14 Setembro 2024
“Vivemos em uma nova era. A verdade não existe mais e a diferença entre roubar e não roubar, entre propriedade privada e bem comum, entre decência e roubo, é cada dia mais difusa. Galbraith chamou este novo paradigma de ‘economia da fraude’. Poderíamos também chamá-lo de suicídio (triunfal) do capitalismo pós-moderno”, escreve Carlos Mármol, escritor e jornalista espanhol, em artigo publicado por Letra Global, 06-09-2024. A tradução é do Cepat.
“Ao contemplar a paz, vejo as mercadorias que circulam, os bailes, as casas que se levantam, as vinhas e as terras que se cultivam, as plantações, as águas, as cavalgadas, as donzelas que celebram as núpcias, os rebanhos de ovelhas... E vejo homens enforcados para manter a Santa Justiça”. Bernardino de Siena, frade franciscano e mestre do sermão medieval, descrevia assim a imagem (ideal) da Europa, em 1425, quando a religião cristã convivia com os primórdios da era comercial.
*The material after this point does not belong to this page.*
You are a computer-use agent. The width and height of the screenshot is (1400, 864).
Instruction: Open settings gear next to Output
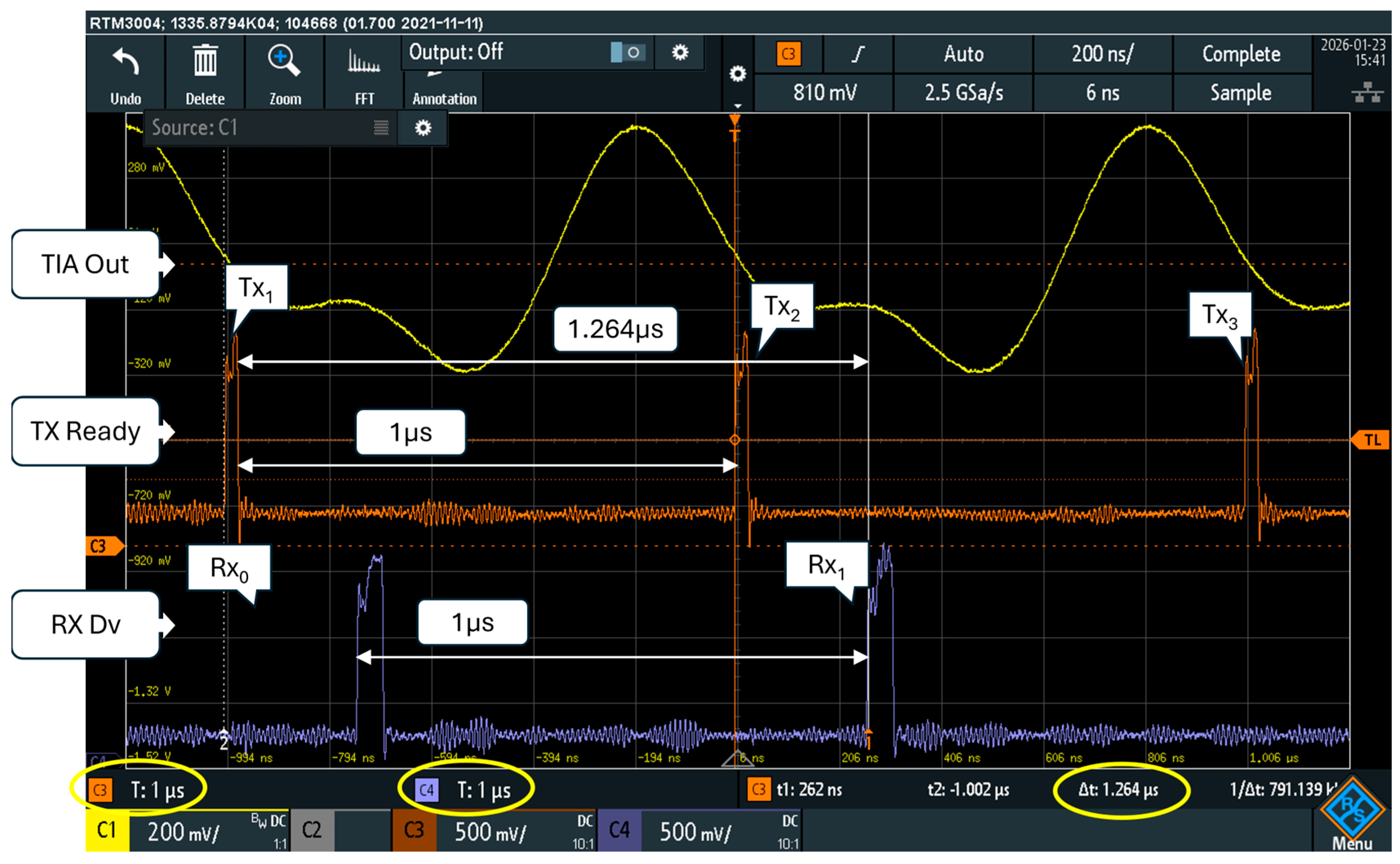[x=679, y=53]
A história da humanidade, assim como a vida de qualquer um de nós, desenvolve-se em ciclos. O que aconteceu então ainda persiste; o que acontece agora já aconteceu (de outra forma) muito antes. O devir não é um evento linear, mas uma recorrência circular, bem como as esferas dos planetas no universo.
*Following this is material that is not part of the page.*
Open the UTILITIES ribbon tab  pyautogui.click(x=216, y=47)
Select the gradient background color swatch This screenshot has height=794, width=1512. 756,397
Se não somos capazes de reconhecer por completo o cenário, assim como os antigos navegadores desconheciam o que havia além do horizonte, dado que aos seus olhos a Terra era plana, é porque a progressão do tempo histórico ultrapassa os limites estritos de qualquer vida. Vemos o ato, mas desconhecemos os significados e as fissuras da obra.
Sendo assim, jamais entenderemos o presente sem olhar a fundo para o passado, assim como somos incapazes de decifrar uma frase se não vemos a sua extensão: a soma do sujeito, o verbo e os predicados. Paolo Prodi (1932-2016) foi um historiador italiano que, em 2009, em paralelo à última grande crise econômica, escreveu um ensaio – Séptimo: no robarás. Hurto y mercado en la historia de Occidente – que acaba de ser traduzido para o espanhol.
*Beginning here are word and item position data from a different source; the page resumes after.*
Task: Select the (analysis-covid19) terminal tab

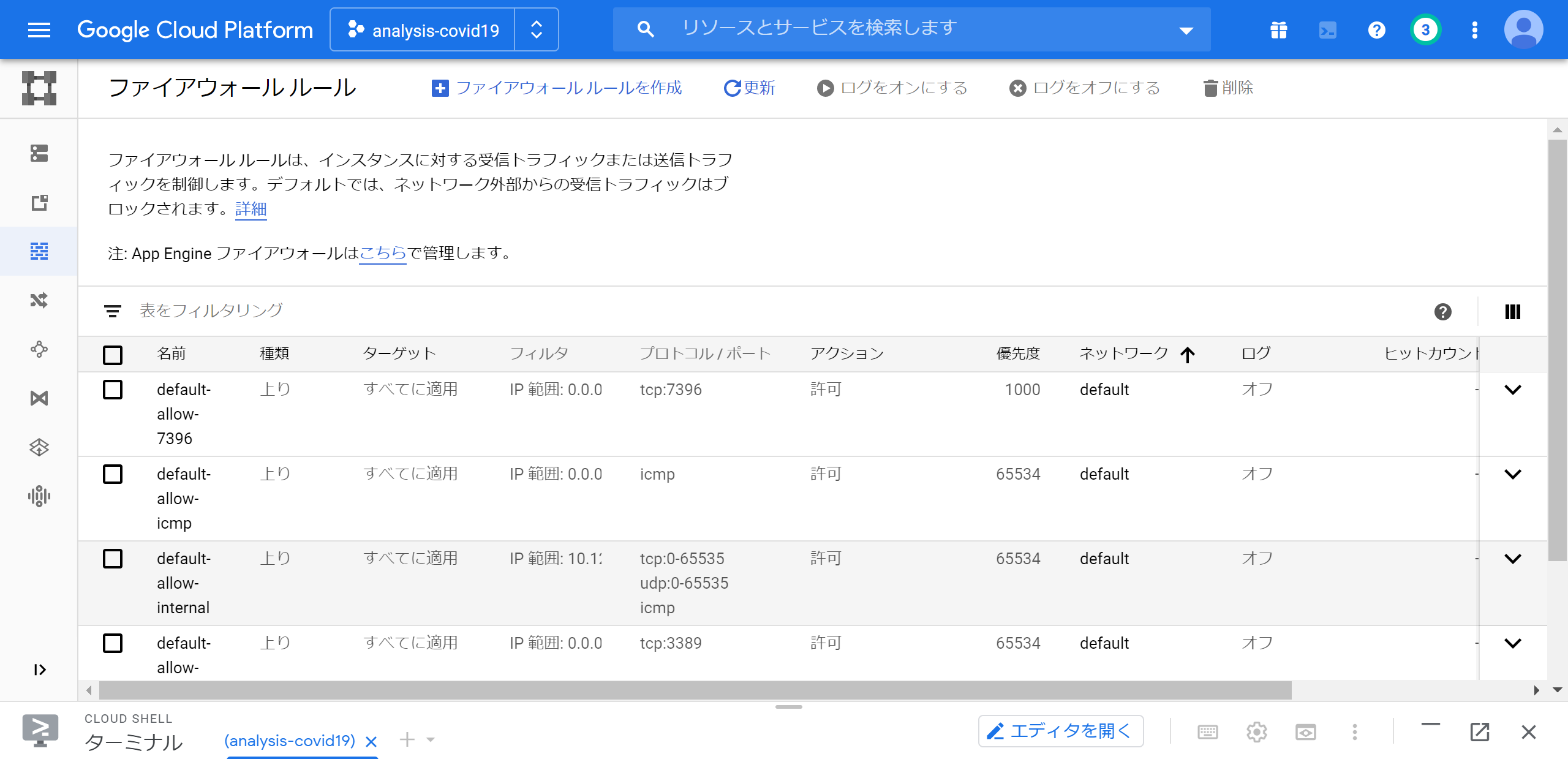Action: (290, 741)
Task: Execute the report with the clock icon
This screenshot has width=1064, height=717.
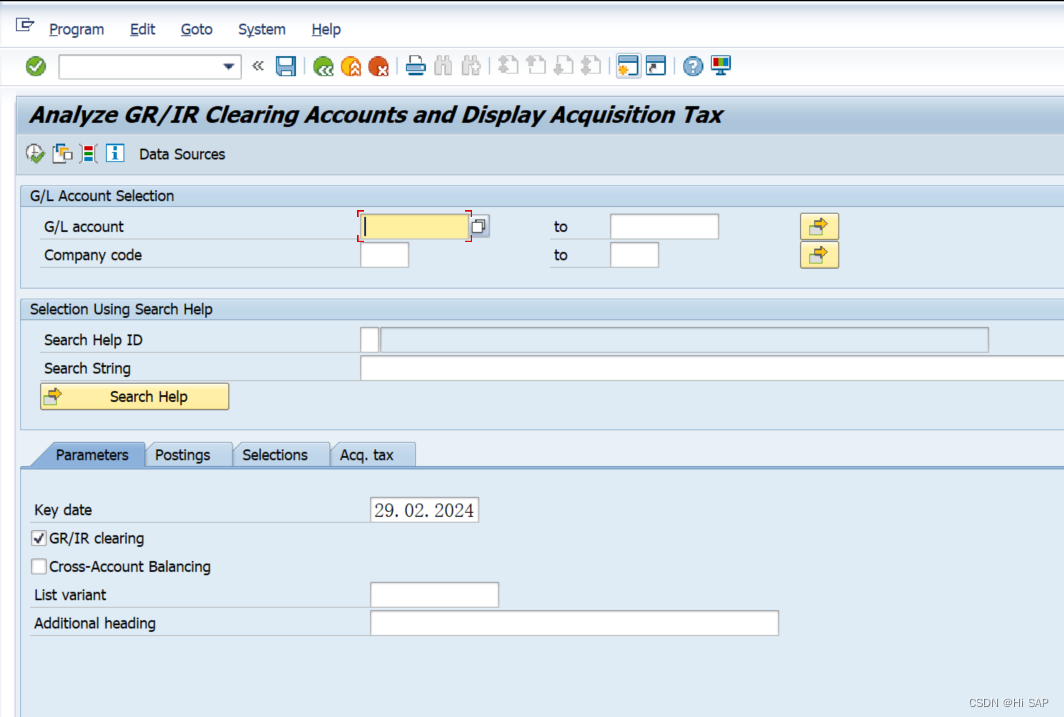Action: click(33, 154)
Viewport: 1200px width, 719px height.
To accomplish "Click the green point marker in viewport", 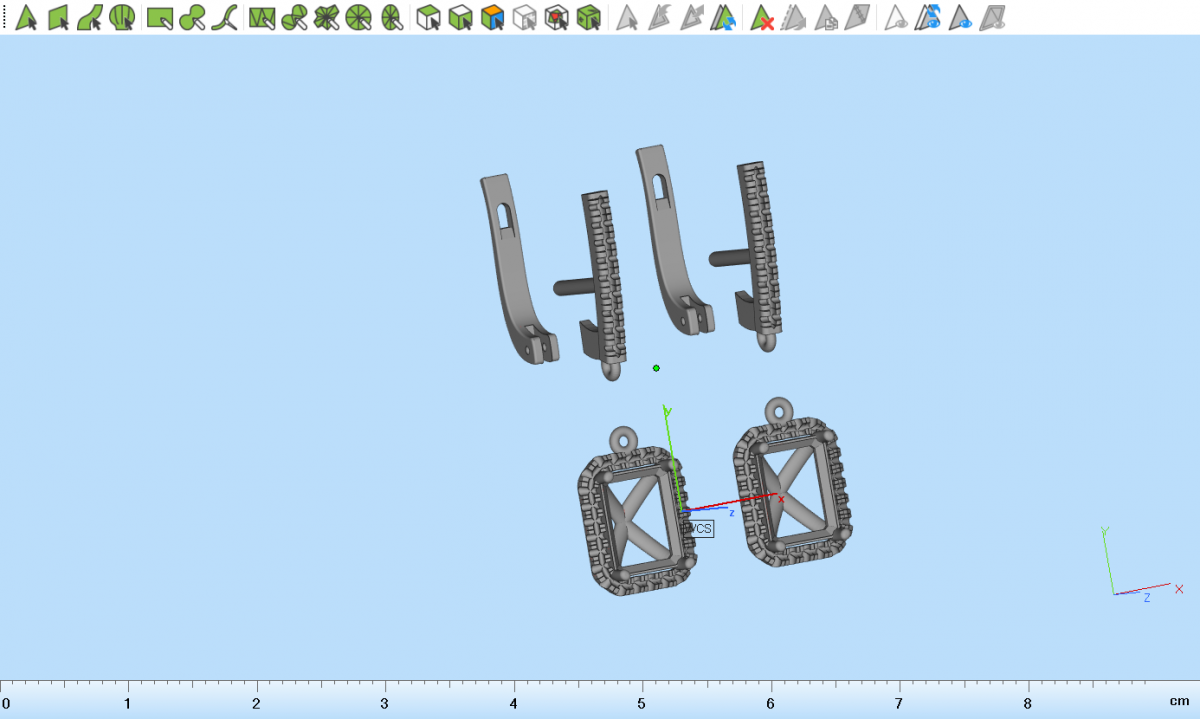I will (x=656, y=368).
É um livro importante e, por isso, em seu momento passou despercebido por grande parte do público. Não para essa imensa minoria que ainda mantém o desejo intelectual de entender as coisas. Porque o grande mérito desta obra, que faz um percurso pelos diferentes significados do roubo ao longo da história ocidental, é que transcende o campo da erudição para nos mostrar – em um grande ângulo – a fotografia completa da mudança de era que vivemos, sem desconfiar.
A tese de Prodi é tão sugestiva quanto os seus argumentos, com os quais se pode (ou não) concordar, mas que não é inteligente ignorar. Seu livro é um excelente diagnóstico de nossas patologias.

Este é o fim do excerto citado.